For the most part, most of the documentation can be found on the Github’s wiki page. I have found it to be as complete as about anything I have seen. So for the rest of the document, I’ll try to use what the Wiki provides and write down requests one can do for Tanzania specifically.

I will provide URL links since you can use the browser to play around with most of these, but a REST client or curl would work just as well.

What is the Collection Id for Tanzania?

The collection ID for Tanzania is 409. I have not found there to be another secret one out there in the world for Tanzania. There could be though.

https://resourcemap.instedd.org/api/collections/409.json?page=1&Admin_div[under]=TZ

Some noteworthy query params

Technically, you could have set page=all in that last request, but then it becomes a very high latency response. Using a page number provides a nice paginated response with a count of roughly how many responses to expect. It seems that the Admin_div query parameter is also omittable. For more on the options for filtering via the API, see this GitHub wiki page. It explains a lot of cool goodies like the [under] which is often not something that I see with the APIs that I work with. The other thing to note is that Admin_div is just one of the fields in the collection. So once you learn how to filter depending on the field type, you can filter by pretty much anything!

Finding Fields Metadata

One challenging thing about a dataset like this, and frankly a lot of datasets that I make up on my own, is capturing the set of possible values in each field. That is why one of my favorite things about this dataset is you can query for information about fields metadata:

https://resourcemap.instedd.org/api/collections/409/fields.json

There is a dedicated section for Metadata in the wiki.

Finding a Specific Site

This can be done using:

https://resourcemap.instedd.org/api/sites/1254962.json

Surprisingly, this resource is not under the specific Tanzanian collection. Do note that the ID being referenced is the globally unique one and not the custom field known as Fac_IDNumber. For this and other more comprehensive REST API goodies, this page was most helpful.

Activity Feed

The last good news I wanted to share was how excited I was to find an RSS feed for changes! How incredible was this!
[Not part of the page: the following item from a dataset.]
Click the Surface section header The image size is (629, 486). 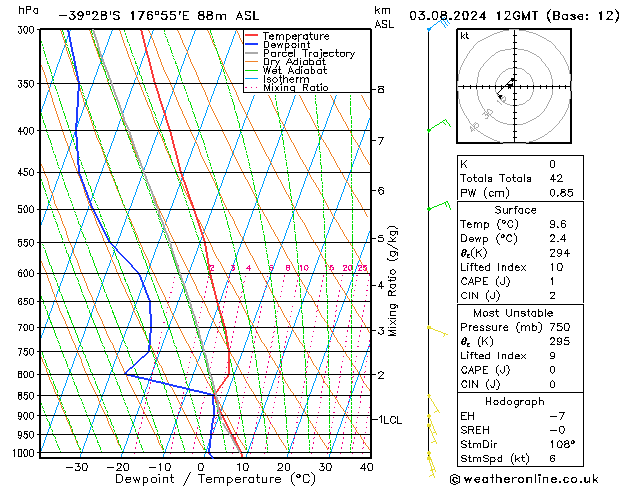pyautogui.click(x=515, y=211)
https://resourcemap.instedd.org/api/activity.rss?collection_ids[]=409

We can filter for our specific collection of interest like the above does.
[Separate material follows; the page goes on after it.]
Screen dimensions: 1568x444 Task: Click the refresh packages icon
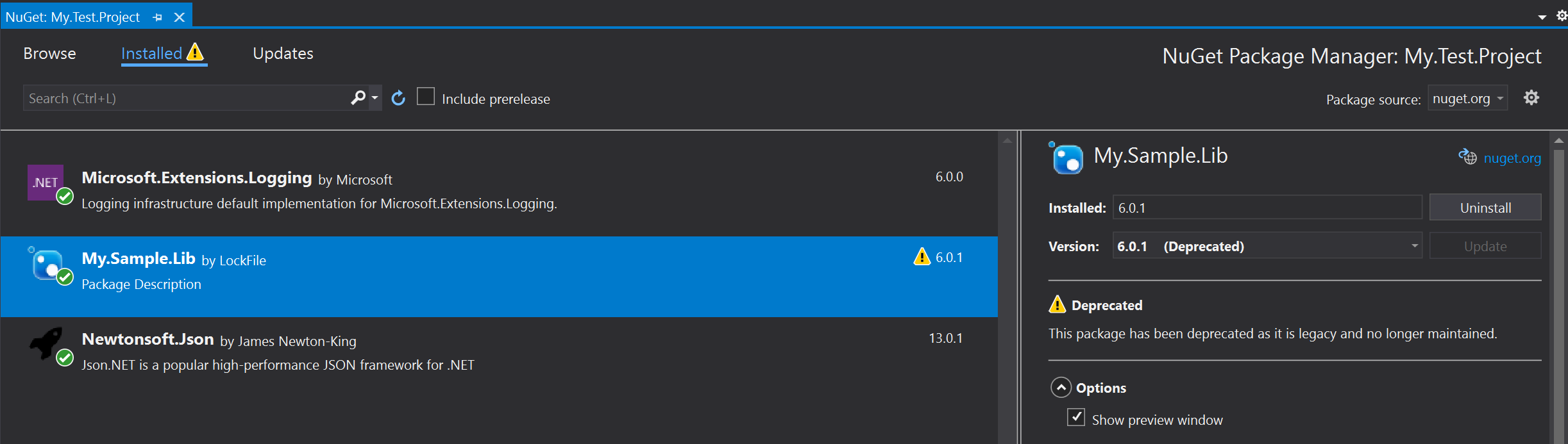pos(398,97)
Disappointment Is Around the Corner

I found the information about the feed and was ready to start building on top of this lucrative information! Because again, up until now, I had been scraping this information the hard way. Then I noticed something strange – there have been no data updates since 2021! And I thought to myself, maybe that means Tanzania stopped building health facilities post-COVID. But that doesn’t make a lot of sense now does it? When I re-visited the HFR website, there are pages that are dedicated to showing changes in the past month, 3 months, and this year. Lo and behold, changes have been happening but it seems that Tanzania moved away from using this wonderful tool. I suppose the next step might be to ask around and see if there are other ways to integrate with this data using APIs or other means of integration.

Conclusion

That is pretty much all that I wanted to touch on for this post. I had a lot of fun playing around with the APIs and dreaming up ways to augment this information in a way that adds value to folks. Fortunately or unfortunately, the challenge seems to once again be building a platform on top of which others can build. While it won’t be realtime, it should be possible to build something that can get us closer to the ergonomics of that API using the lemons we have today. It might also be easier to just ask if they plan to release it as a consummable API at a later time. I am currently planning to write a follow-up and to release something of a beta of such a platform while I figure out who to ask about this in the Tanzanian community.